With no action expected on Senate Bill 1 this summer, some state House members are introducing their own school voucher legislation. Representative Curt Schroder (R-Chester) has introduced two measures as alternatives to the Senate bill.
HB 1679, the “Opportunity Scholarship and Educational Improvement Tax Credit Act”, will offer $5,000 opportunity scholarships to all students. Representative Schroder calls it true school choice. It would include a public-to-public school option and would also expand the Educational Improvement Tax Credit, offering that credit to home school families.
HB 1678, called the “Failing Schools Student Rescue Act”, would offer a $5,000 voucher to all students who attend or live within the attendance boundary of a persistently low achieving school. Representative Schroder says where Senate Bill 1 established income limits for voucher eligibility in its failing schools option; all students would be eligible under his bill.

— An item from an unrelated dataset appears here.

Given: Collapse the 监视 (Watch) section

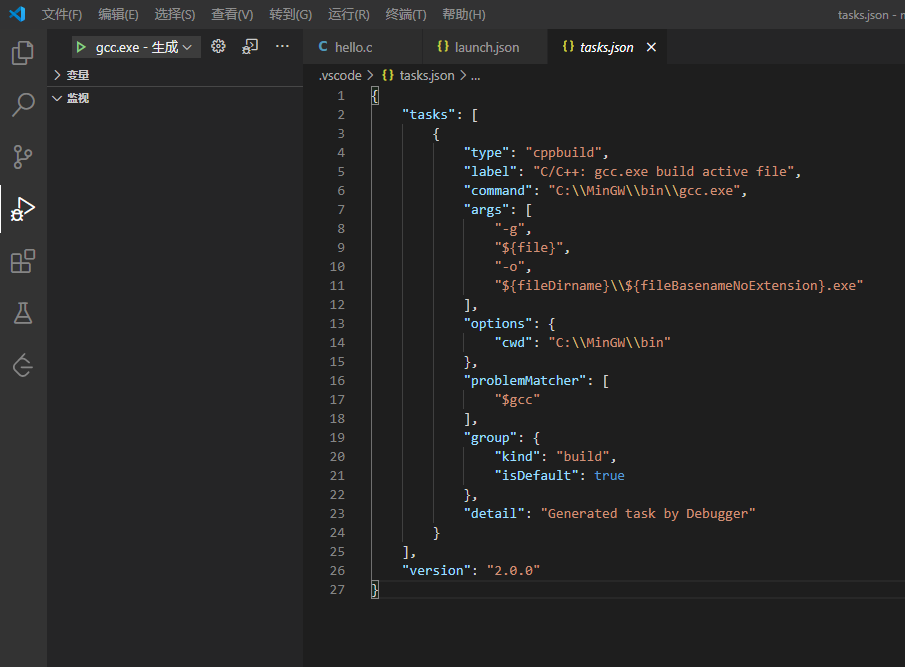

Representative Schroder says if a school is failing to educate students, all students are endangered regardless of family income and must be given the opportunity to get out of the “failure factories that some of our schools have become.”
Don Adams of the Independence Hall Tea Party Association has concerns about Senate Bill 1. He says the concepts behind it are so complicated, that the bill is difficult to promote. Sharon Cherubin of UNITEPA and the Grassroots Coalition for Real School Choice also favors Representative Schroder’s bills, saying the legislation would empower all parents.
Representative Schroder says they’d anticipate passing only one of those bills. He says they were offered as alternatives to Senate Bill 1.
Meanwhile, another house Republican, Jim Christiana (R-Beaver), has introduced a bill that would limit vouchers to low income families in under-performing districts while expanding the EITC for middle income families.
HB 1708 is called the “Students and Schools Rescue Act”. The bill also has some bipartisan support. Representative Tony Payton Jr. (D-Phila) is a cosponsor. House Majority Leader Mike Turzai (R- Allegheny) has also signed on to the bill, which would incorporate the language expanding the EITC program as passed earlier in HB 1330.